• [WHAT TO DO]:
Without any pictures, retype exactly the lines that begin at the one holding "The height and" and end at the last line of the data below.
►
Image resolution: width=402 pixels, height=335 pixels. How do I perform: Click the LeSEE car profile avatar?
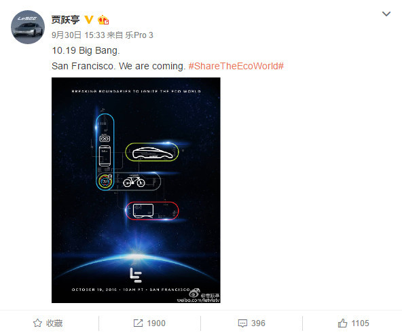click(28, 27)
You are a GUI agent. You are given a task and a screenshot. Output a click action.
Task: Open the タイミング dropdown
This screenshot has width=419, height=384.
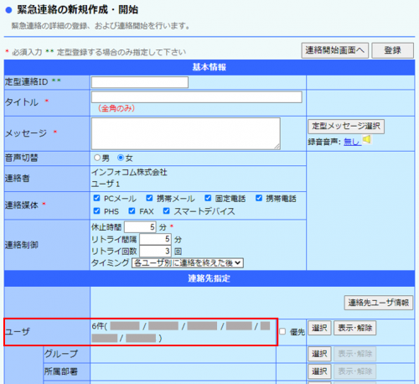188,263
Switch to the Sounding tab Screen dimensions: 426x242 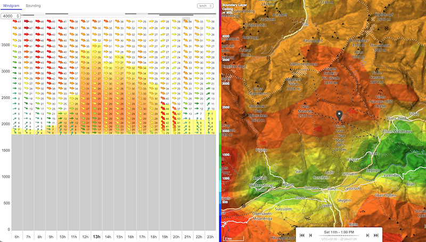(33, 5)
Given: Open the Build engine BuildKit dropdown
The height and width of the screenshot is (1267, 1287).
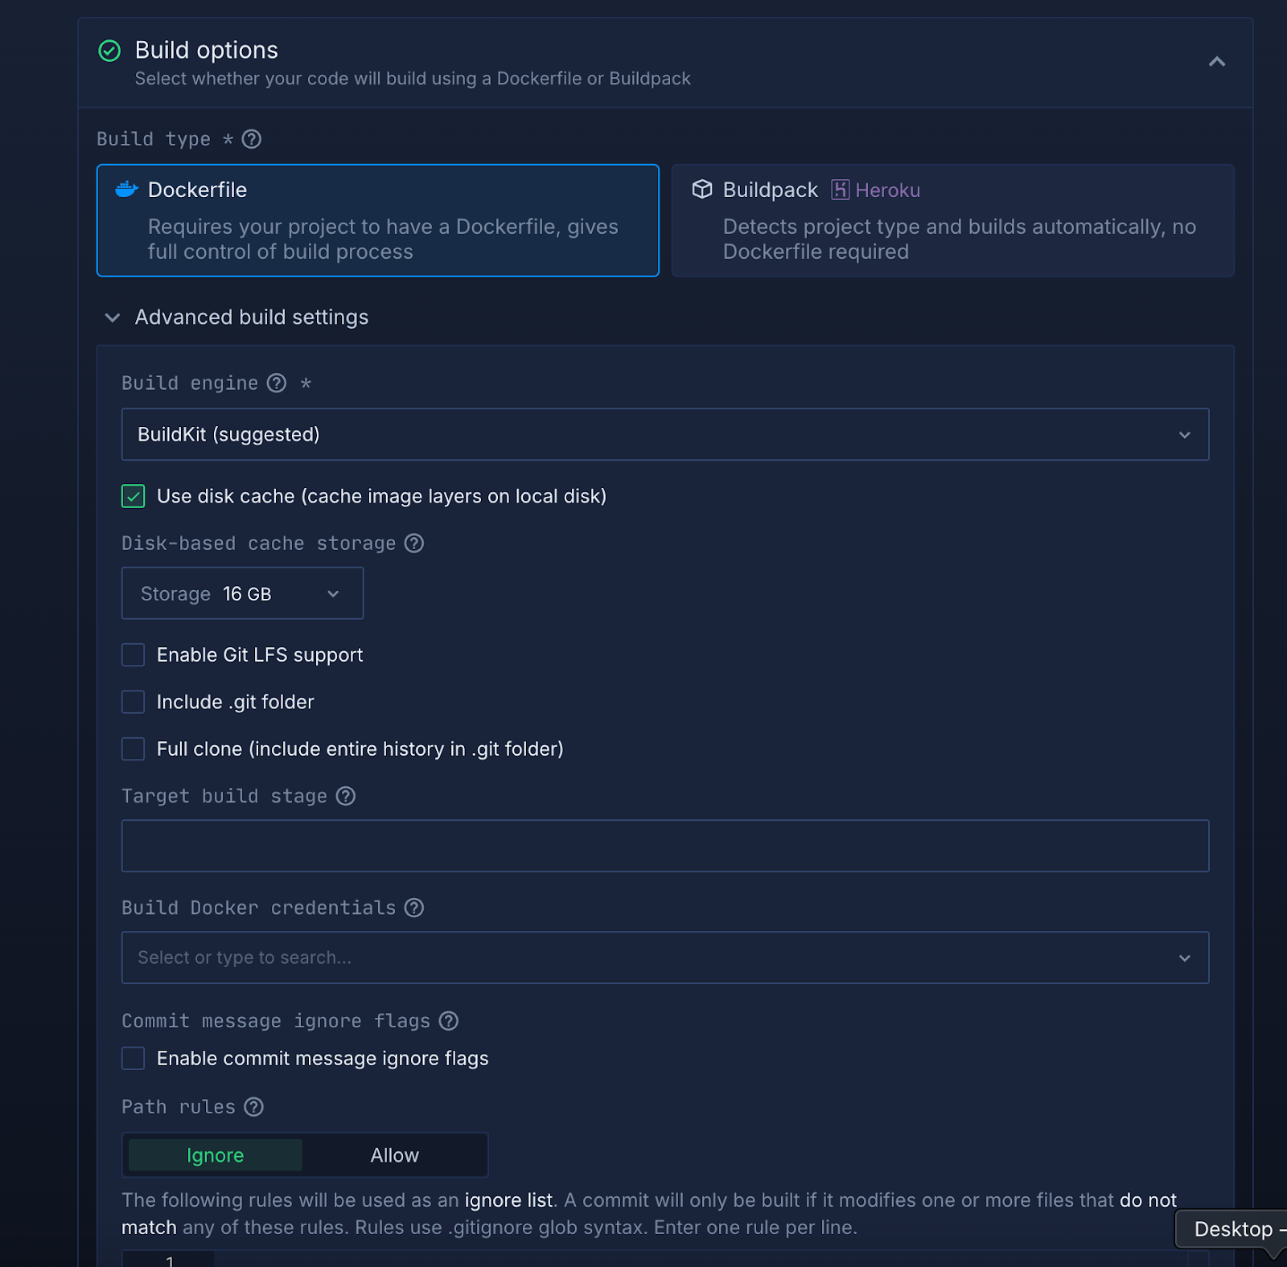Looking at the screenshot, I should click(x=664, y=434).
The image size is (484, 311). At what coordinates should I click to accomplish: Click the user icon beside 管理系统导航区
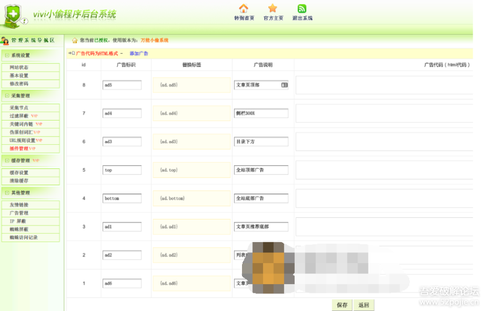coord(5,41)
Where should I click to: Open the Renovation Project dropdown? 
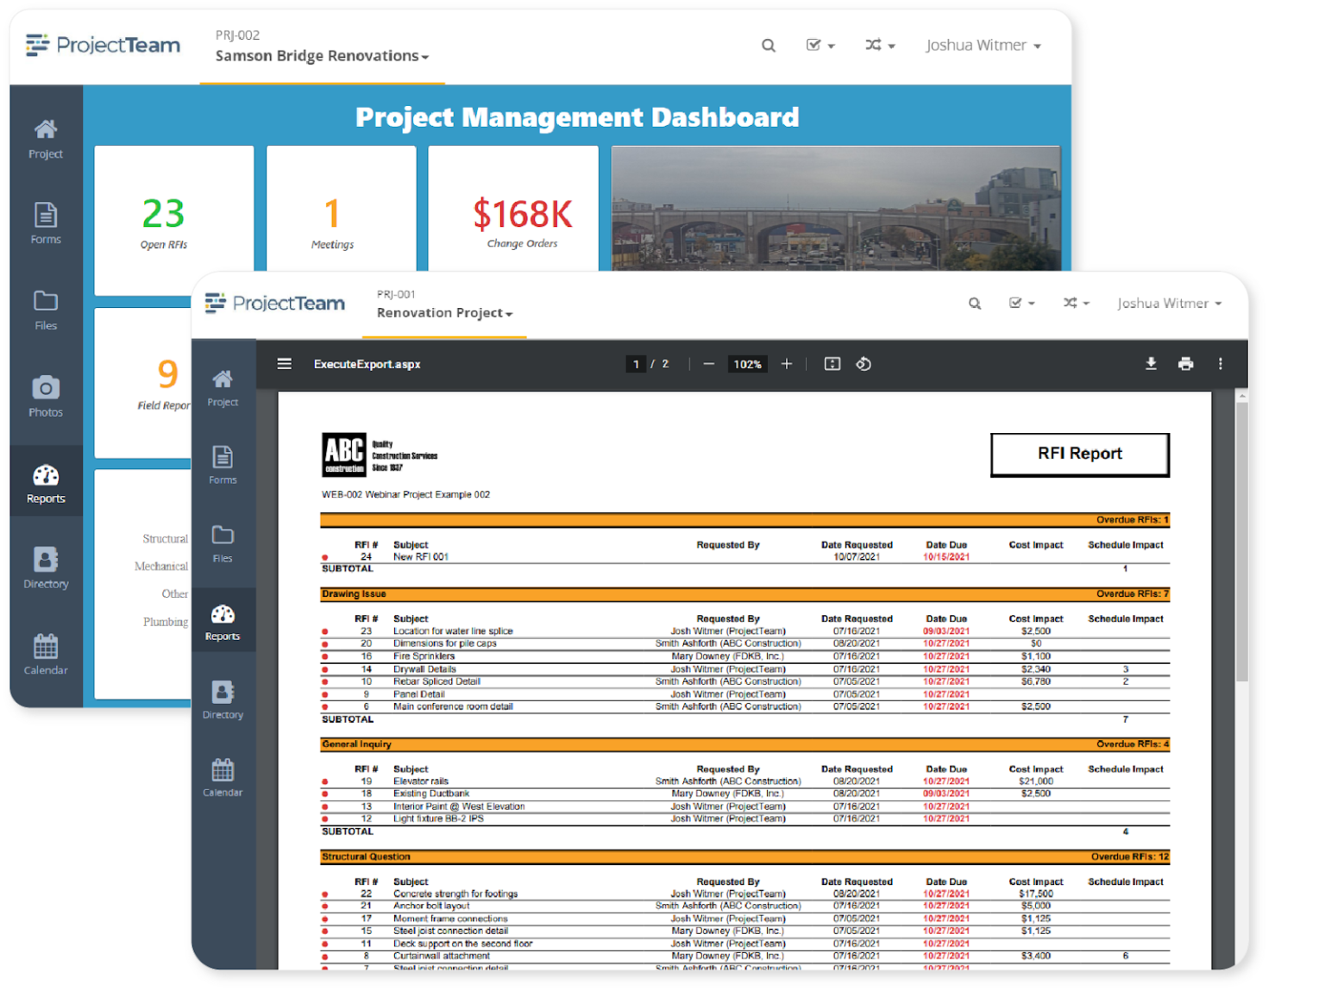pos(443,312)
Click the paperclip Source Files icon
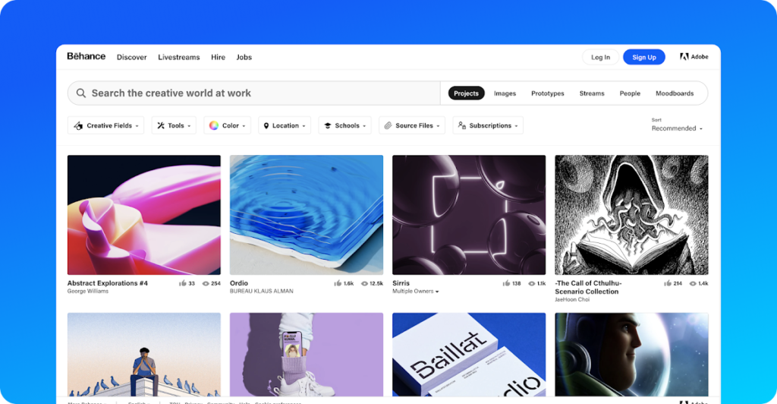This screenshot has width=777, height=404. pyautogui.click(x=388, y=125)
◄
• [SOLVED EXERCISE]:
The height and width of the screenshot is (1267, 1287).
Looking at the screenshot, I should click(x=664, y=434).
The image size is (484, 311). At what coordinates should I click to accomplish: Click the user icon beside 管理系统导航区
coord(5,41)
Where should I click to: Open the Renovation Project dropdown? 
pos(443,312)
Click the paperclip Source Files icon
This screenshot has width=777, height=404. pyautogui.click(x=388, y=125)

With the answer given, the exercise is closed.